WORK REQUIRED - Write out the part of the listing that opens with the line containing "This screenshot has" and runs through the end of the listing, both ends included. Leave the pictures out.

── DATASET ──

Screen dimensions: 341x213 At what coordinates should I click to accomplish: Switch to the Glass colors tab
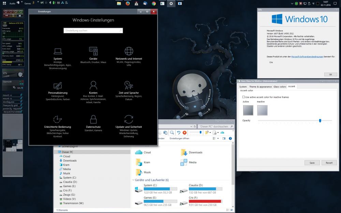[x=280, y=87]

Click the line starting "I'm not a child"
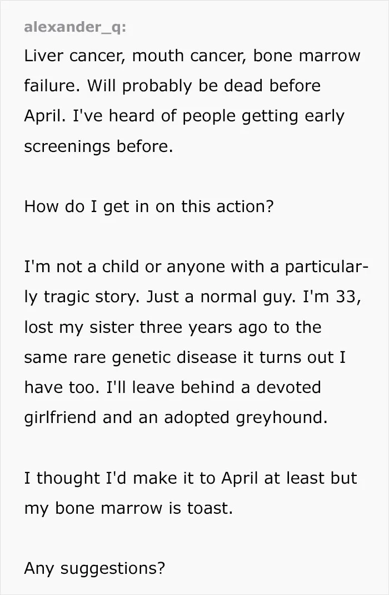tap(196, 267)
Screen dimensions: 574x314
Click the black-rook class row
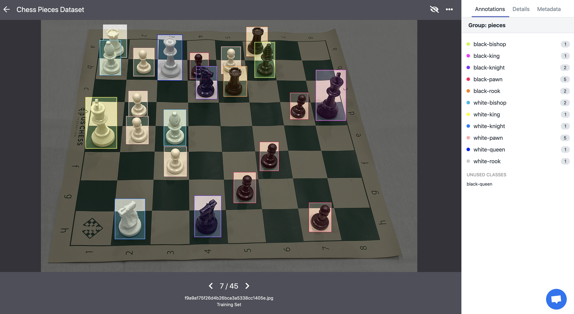tap(487, 91)
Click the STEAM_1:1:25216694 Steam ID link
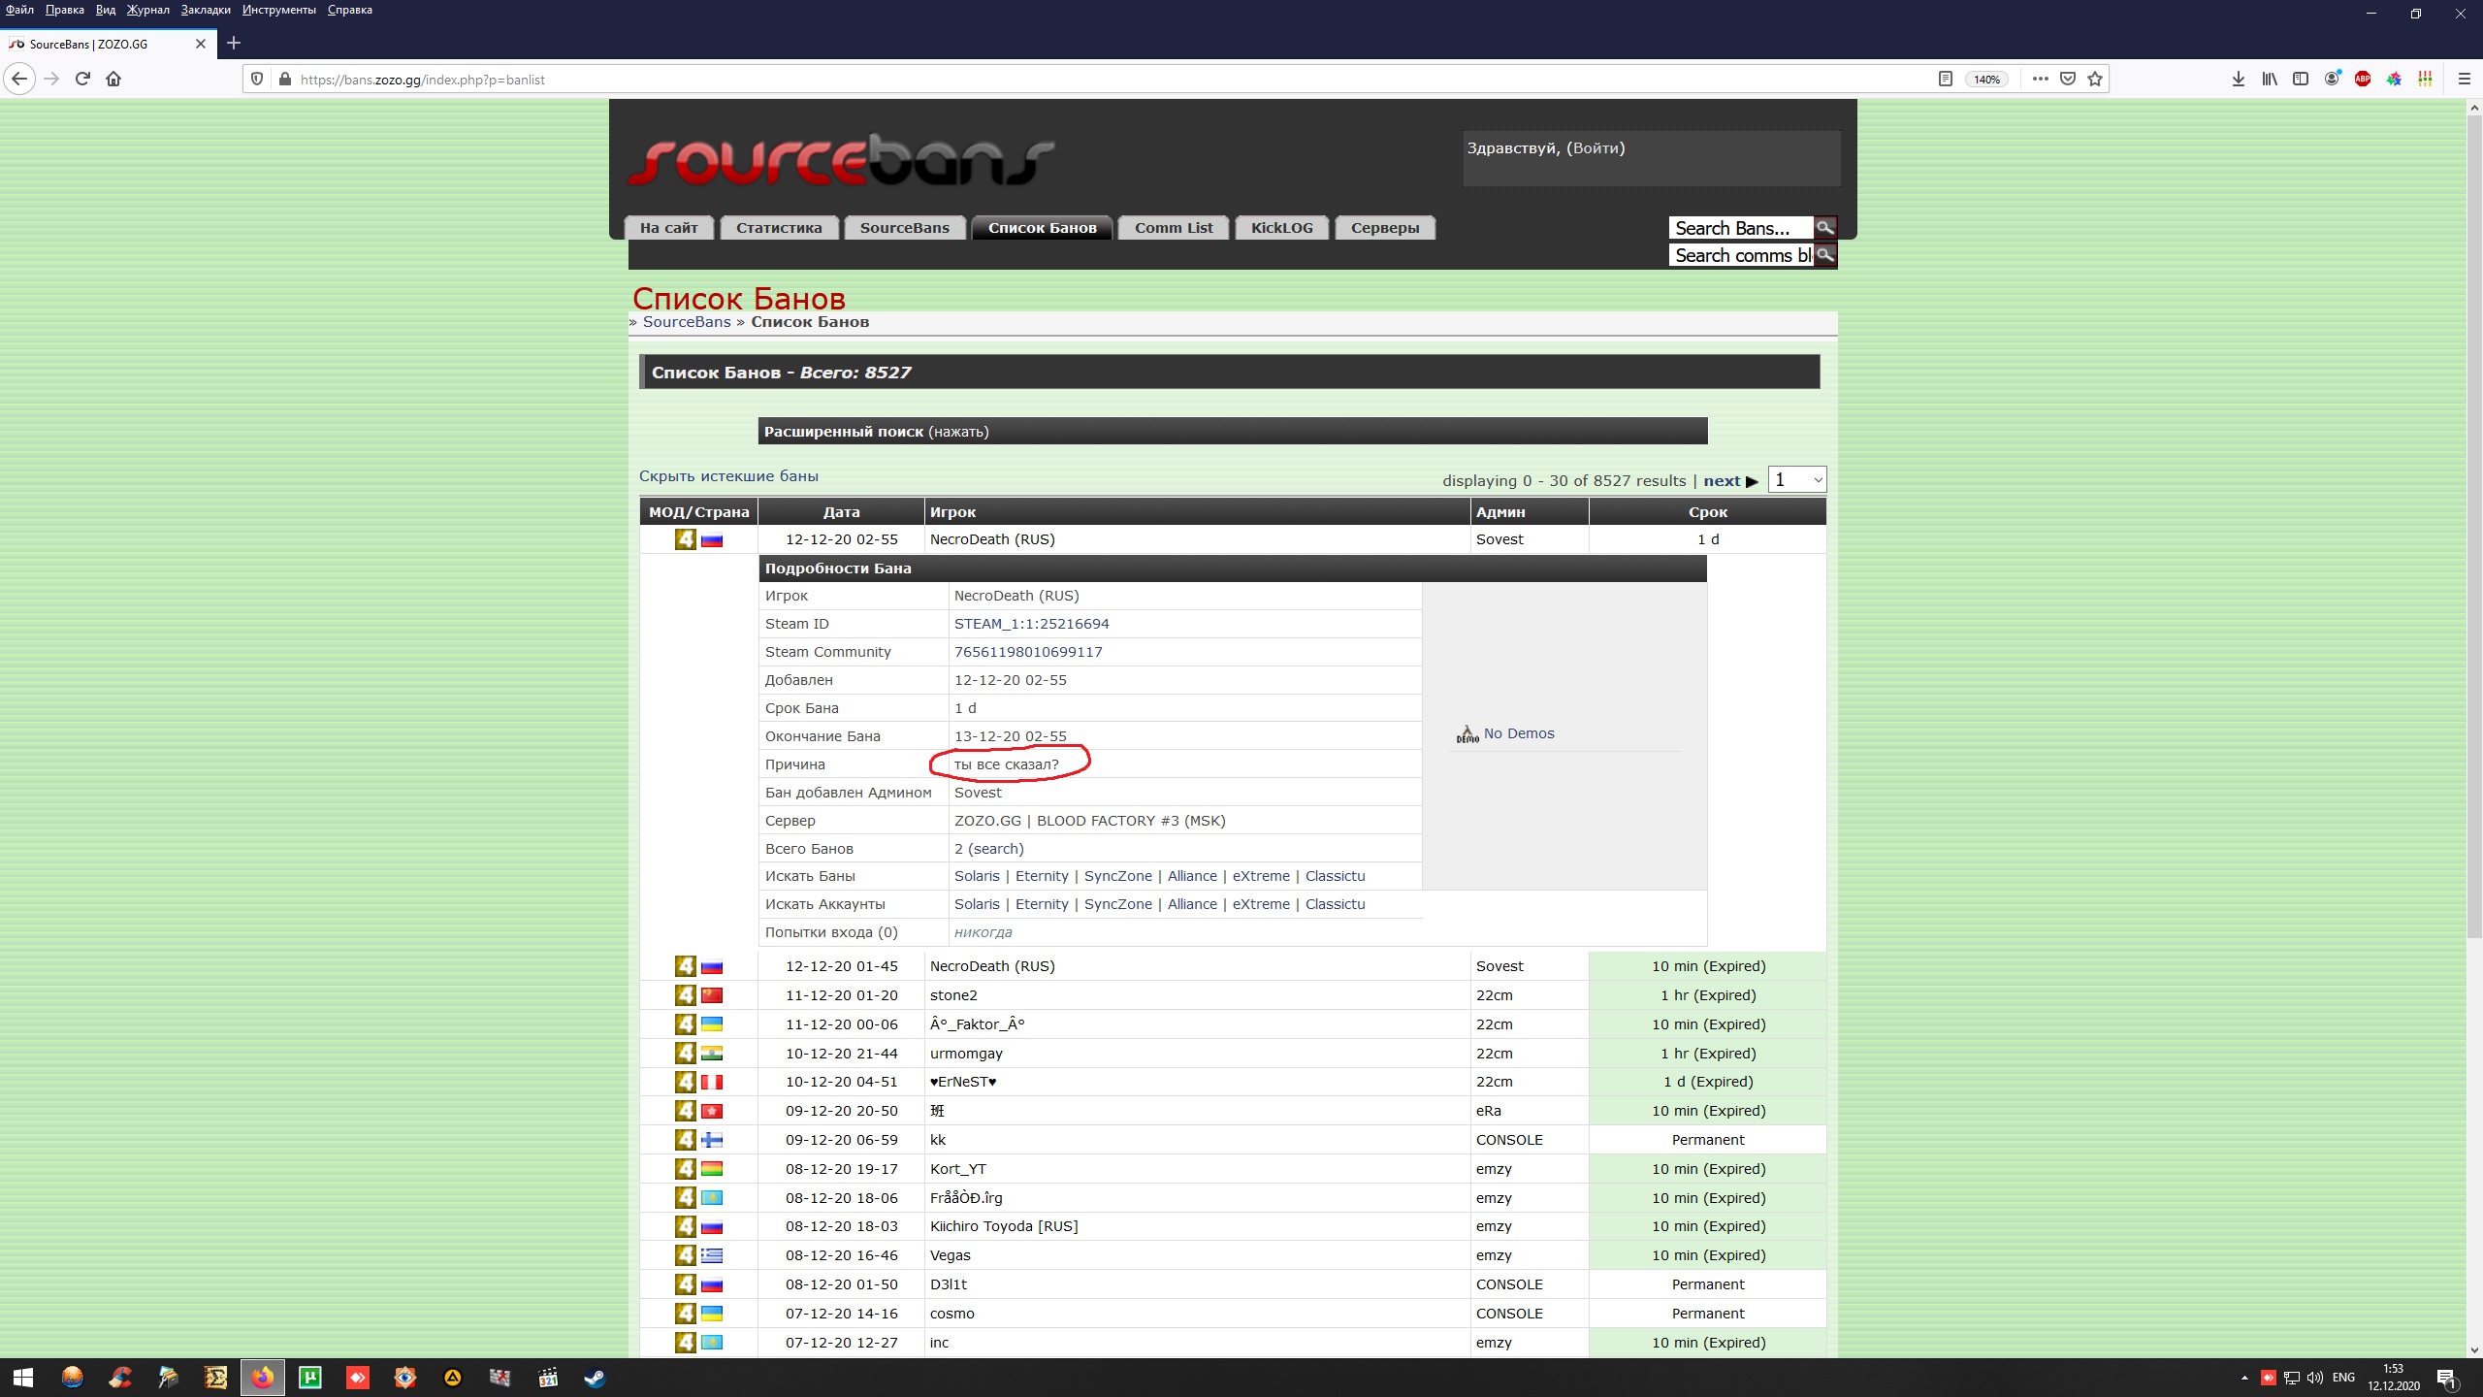The image size is (2483, 1397). tap(1031, 624)
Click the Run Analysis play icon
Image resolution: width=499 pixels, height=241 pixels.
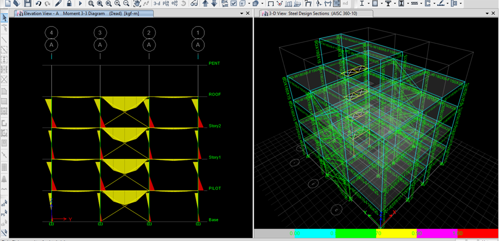click(80, 3)
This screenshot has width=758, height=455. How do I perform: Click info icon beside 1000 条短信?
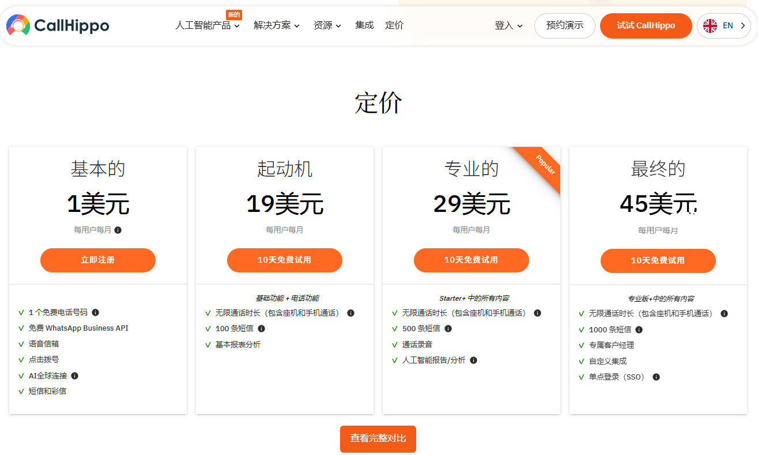tap(639, 329)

───

SOLUTION TO THIS PROBLEM -
This screenshot has width=758, height=455. How do I perform: Click info icon beside 1000 条短信?
tap(639, 329)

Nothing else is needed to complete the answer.